Born in 1923 near Kingston, Pa., she was raised on a farm.
After graduating from Wyoming Seminary and Bucknell Junior College, she moved to Washington. D.C. to become a cartographer and editor of intelligence reports for the Army Map Service during World War II. She spent time outside of Washington pursuing spelunking, and was the first person to explore “Duffy’s Cavern.”
In 1949 she moved to Princeton to work for Julian Boyd at Princeton University as an associate editor of the Papers of Thomas Jefferson. In the 1960s, she and her husband Edwin “Peter” Hutter, a physicist at RCA, became involved in environmental, transportation, and other civic causes including becoming founders of the Friends of Princeton Environment (now Friends of Princeton Open Space), and serving on municipal and county task forces and committees.

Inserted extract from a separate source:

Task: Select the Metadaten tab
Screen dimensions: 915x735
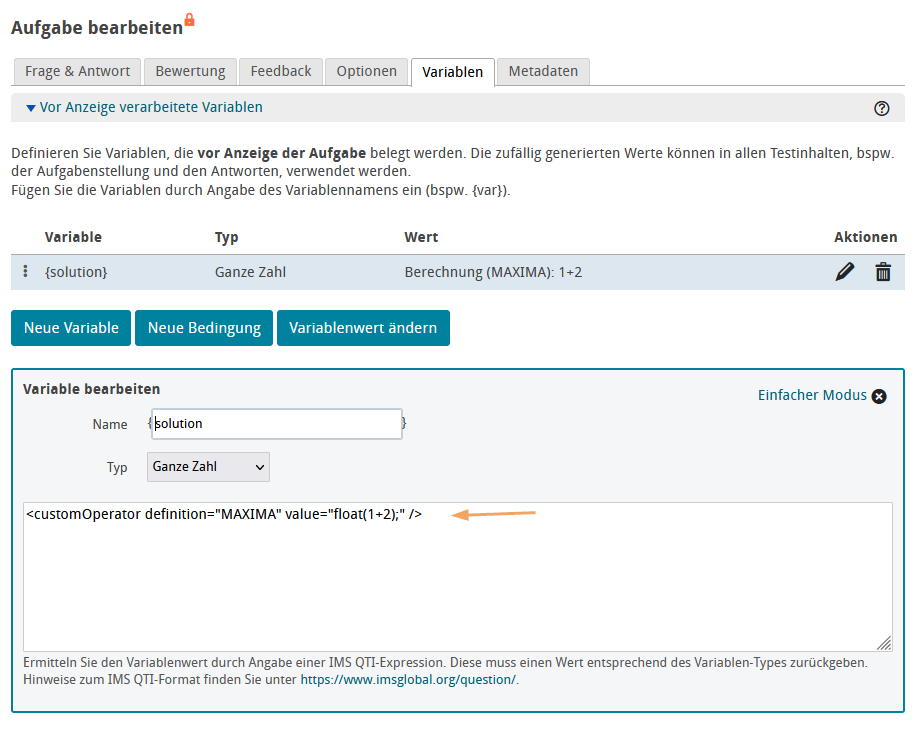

In 1975 Mrs. Hutter was elected to Princeton Township Committee and became deputy mayor in 1977. She was a member of the Regional Planning Board of Princeton and served as vice chairman from 1981-1983. The township named a new link road, “Duffy Place,” in her honor in November 2007. She also helped to launch the D&R Greenway Land Trust.
Predeceased by her parents John Hancock and Maria Pennypacker Lance, her husband, sisters Ruth O’Neill, Ramsay Raymond of Princeton, and Patricia Appelmans, she is survived by a daughter Fairfax Hutter; sons John of Hopewell Township and Peter Hutter; daughters-in-law Suzanne Hutter and Ingrid Schultze; and granddaughters Louise, Grace and Margot.
A memorial service will be held at Trinity Church, 33 Mercer St., Princeton, on Oct. 11 at 11 a.m.
In lieu of flowers, donations may be made to the Friends of Princeton Open Space or the North Branch Land Trust, Carverton Road, Trucksville, Pa., 18708.